* Prompt
Every line of the material must come back exactly as given.

* Records for the exercise
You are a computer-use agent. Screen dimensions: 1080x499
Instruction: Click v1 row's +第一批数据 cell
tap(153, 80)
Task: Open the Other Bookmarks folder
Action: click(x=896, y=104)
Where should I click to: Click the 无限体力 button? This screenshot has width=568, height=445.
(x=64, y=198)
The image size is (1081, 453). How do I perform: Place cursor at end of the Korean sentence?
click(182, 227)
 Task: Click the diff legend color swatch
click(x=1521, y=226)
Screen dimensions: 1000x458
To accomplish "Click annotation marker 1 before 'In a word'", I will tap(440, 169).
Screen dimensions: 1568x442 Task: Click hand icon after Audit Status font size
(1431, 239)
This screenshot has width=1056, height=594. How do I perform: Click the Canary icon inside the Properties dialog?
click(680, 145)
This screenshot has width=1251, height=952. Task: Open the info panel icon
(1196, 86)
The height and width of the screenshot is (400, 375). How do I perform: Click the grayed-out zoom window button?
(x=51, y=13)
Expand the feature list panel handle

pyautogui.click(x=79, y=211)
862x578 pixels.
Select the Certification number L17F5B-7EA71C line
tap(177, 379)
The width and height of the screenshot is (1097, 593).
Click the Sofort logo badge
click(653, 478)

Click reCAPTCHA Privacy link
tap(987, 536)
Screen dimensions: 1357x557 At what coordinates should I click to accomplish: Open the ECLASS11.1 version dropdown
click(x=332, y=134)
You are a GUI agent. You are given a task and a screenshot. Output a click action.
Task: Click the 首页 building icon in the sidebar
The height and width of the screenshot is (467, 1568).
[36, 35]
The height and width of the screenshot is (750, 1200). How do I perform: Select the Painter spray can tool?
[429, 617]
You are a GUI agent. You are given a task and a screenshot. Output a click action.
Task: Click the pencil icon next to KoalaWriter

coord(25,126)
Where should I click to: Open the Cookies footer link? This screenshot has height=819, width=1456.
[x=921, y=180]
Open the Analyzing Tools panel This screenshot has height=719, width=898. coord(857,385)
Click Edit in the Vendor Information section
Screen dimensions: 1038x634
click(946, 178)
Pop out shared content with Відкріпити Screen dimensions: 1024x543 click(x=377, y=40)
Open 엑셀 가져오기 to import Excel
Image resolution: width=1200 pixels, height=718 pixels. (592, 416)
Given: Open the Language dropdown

* Exercise answer
You are a computer-use agent. Screen dimensions: 1080x499
Instruction: Click v1 row's +第一批数据 cell
tap(153, 80)
Task: Open the Other Bookmarks folder
Action: click(x=896, y=104)
Where should I click to: Click the 无限体力 button? This screenshot has width=568, height=445.
(x=64, y=198)
The image size is (1081, 453). How do I perform: Place cursor at end of the Korean sentence?
click(182, 227)
 Task: Click the diff legend color swatch
click(x=1521, y=226)
Screen dimensions: 1000x458
To accomplish "Click annotation marker 1 before 'In a word'", I will tap(440, 169).
Screen dimensions: 1568x442 Task: Click hand icon after Audit Status font size
(1431, 239)
This screenshot has width=1056, height=594. How do I perform: Click the Canary icon inside the Properties dialog?
click(680, 145)
This screenshot has width=1251, height=952. Task: Open the info panel icon
(1196, 86)
The height and width of the screenshot is (400, 375). How do I perform: Click the grayed-out zoom window button?
(x=51, y=13)
Expand the feature list panel handle

pyautogui.click(x=79, y=211)
862x578 pixels.
Select the Certification number L17F5B-7EA71C line
tap(177, 379)
The width and height of the screenshot is (1097, 593).
Click the Sofort logo badge
click(653, 478)

Click reCAPTCHA Privacy link
tap(987, 536)
Screen dimensions: 1357x557 At what coordinates should I click to accomplish: Open the ECLASS11.1 version dropdown
click(x=332, y=134)
You are a GUI agent. You are given a task and a screenshot. Output a click action.
Task: Click the 首页 building icon in the sidebar
The height and width of the screenshot is (467, 1568).
[36, 35]
The height and width of the screenshot is (750, 1200). How do I perform: Select the Painter spray can tool?
[429, 617]
You are a GUI agent. You are given a task and a screenshot. Output a click action.
Task: Click the pencil icon next to KoalaWriter

coord(25,126)
Where should I click to: Open the Cookies footer link? This screenshot has height=819, width=1456.
[x=921, y=180]
Open the Analyzing Tools panel This screenshot has height=719, width=898. coord(857,385)
Click Edit in the Vendor Information section
Screen dimensions: 1038x634
click(946, 178)
Pop out shared content with Відкріпити Screen dimensions: 1024x543 click(x=377, y=40)
Open 엑셀 가져오기 to import Excel
Image resolution: width=1200 pixels, height=718 pixels. (592, 416)
Given: Open the Language dropdown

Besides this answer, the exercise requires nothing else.